Accuracy (KITTI Zero-Shot):
- RMSE: 1.496 (Marigold-SSD) vs. 1.676 (Marigold-DC w/o ensemble) vs. 1.469 (Marigold-DC with ensemble).
- MAE: 0.454 (Marigold-SSD) vs. 0.558 (Marigold-DC w/o ensemble).
- Marigold-SSD outperforms the non-ensemble version of Marigold-DC and remains competitive with the ensemble version despite being 660x faster.
Generalization: Demonstrates strong robustness across diverse indoor and outdoor domains without dataset-specific retraining.
Sparsity Analysis:
- At low sparsity (500 points), Marigold-SSD significantly outperforms both Marigold-DC and simple interpolation.

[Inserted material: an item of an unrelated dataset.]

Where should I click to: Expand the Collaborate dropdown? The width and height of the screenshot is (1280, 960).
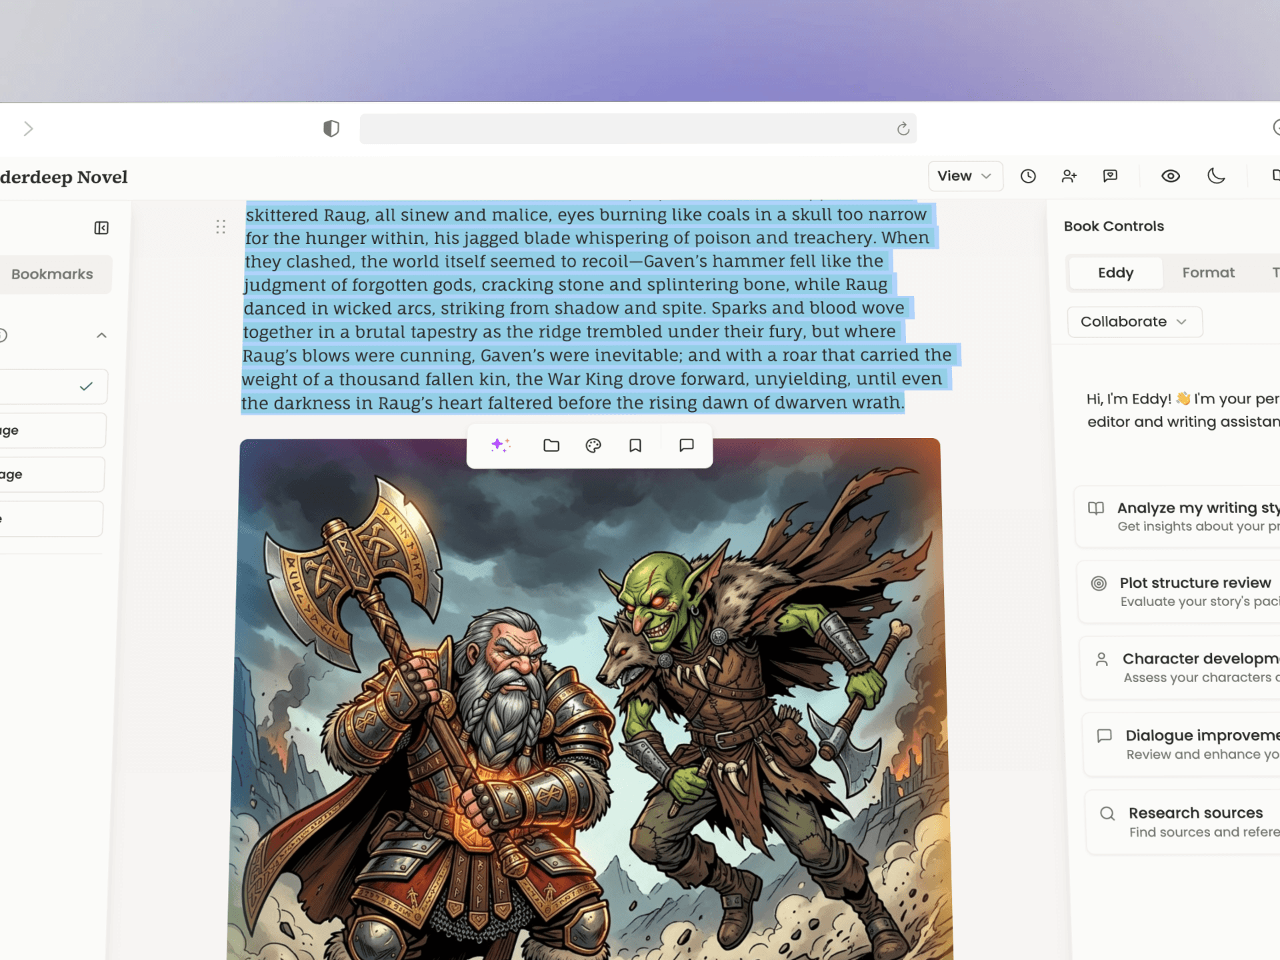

- At high sparsity (e.g., 5000 points on DDAD), simple barycentric interpolation performs competitively, suggesting that standard evaluation densities for some datasets may be too high to justify complex models.

5. Significance

Real-Time Viability: Marigold-SSD makes diffusion-based depth completion practical for real-time applications (e.g., autonomous driving, robotics) by eliminating the need for iterative optimization and ensembling.
Cost-Effective Deployment: The low training cost (4.5 GPU days) and single-step inference make the approach accessible and efficient for deployment in resource-constrained environments.
Paradigm Shift: The paper argues that iterative paradigms are not strictly necessary for high-quality results if the model is properly fine-tuned, offering a new direction for efficient generative perception.
Evaluation Insight: The authors highlight a critical flaw in current evaluation protocols, showing that "sophisticated" models are often tested at density levels where trivial interpolation is sufficient, urging a re-evaluation of benchmark standards.